Uma dezena de entidades sindicais afiliadas à CGTP e UGT considera a possibilidade de convocar uma greve geral para “combater” o projeto de revisão do Código do Trabalho, o qual definem como um “retrocesso nos direitos laborais” e uma “séria agressão” aos trabalhadores.
Em uma “declaração de sindicatos” emergente da “Conferência Sindical contra o Retrocesso Laboral”, realizada no último sábado em Lisboa, os sindicatos expressam confiança de que “a CGTP-IN e a UGT, diante dessa profunda e grave ofensiva do Governo contra o setor trabalhista, após esgotarem todas as opções de negociação […] e em momentos que considerarem apropriados, encontrarão as formas de luta comuns que julgarem necessárias”.

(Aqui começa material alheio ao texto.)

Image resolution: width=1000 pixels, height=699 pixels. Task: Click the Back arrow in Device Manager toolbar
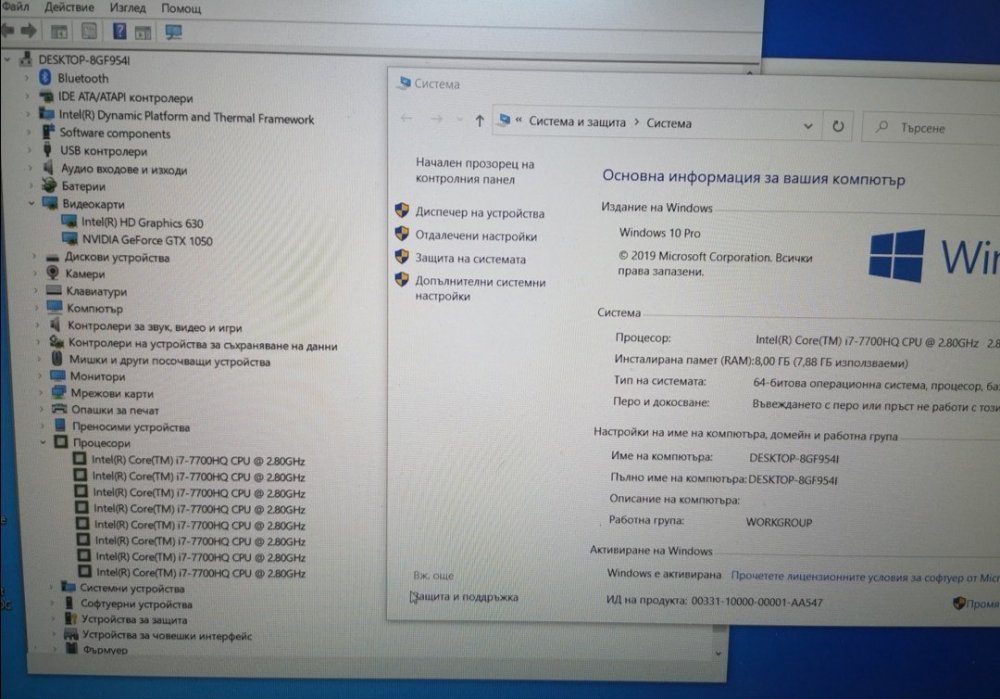pyautogui.click(x=8, y=32)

No centro da discussão está, entre outras coisas, a proposta de “convocar simultaneamente uma greve geral, com o propósito maior de derrotar” a reforma desejada pelo governo.

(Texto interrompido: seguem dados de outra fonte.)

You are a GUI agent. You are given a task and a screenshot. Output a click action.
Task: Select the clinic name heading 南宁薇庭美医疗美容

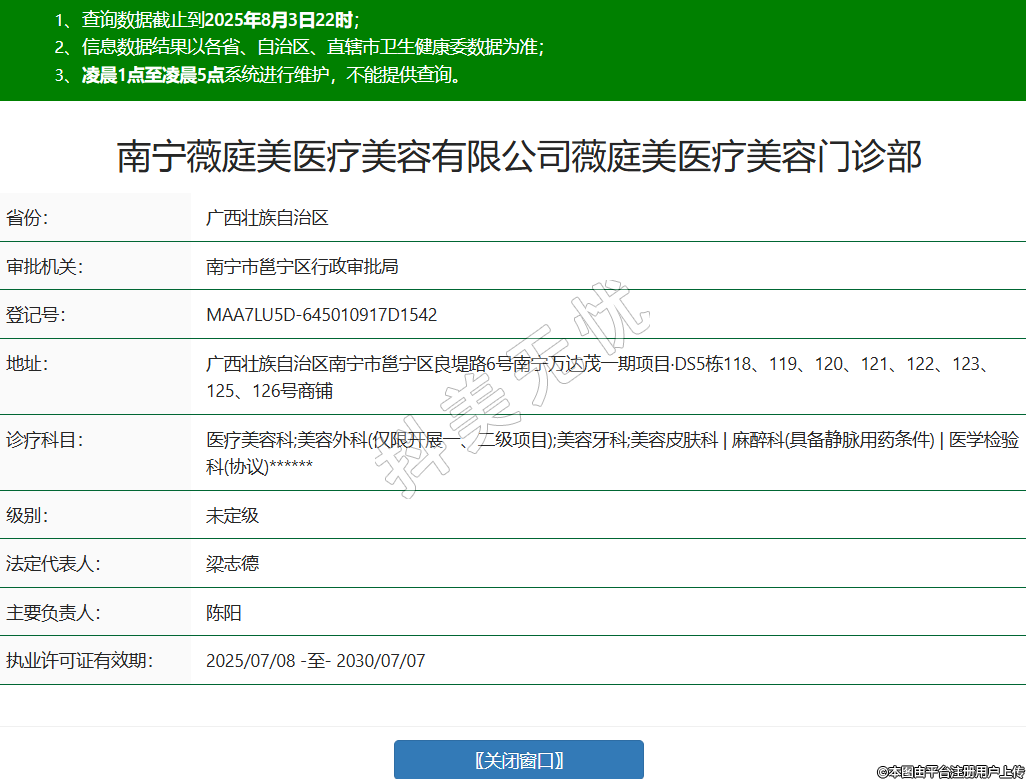519,157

Conforme afirmam na informação divulgada hoje, a proposta governamental – chamada “Trabalho XXI” – “resultará, de forma objetiva e imediata ou a longo prazo, no aumento das desigualdades”, pois incentivará “a redução de direitos, o empobrecimento dos trabalhadores e o fortalecimento do poder dos empregadores nas empresas, o que levará a uma distribuição da riqueza ainda mais desigual”.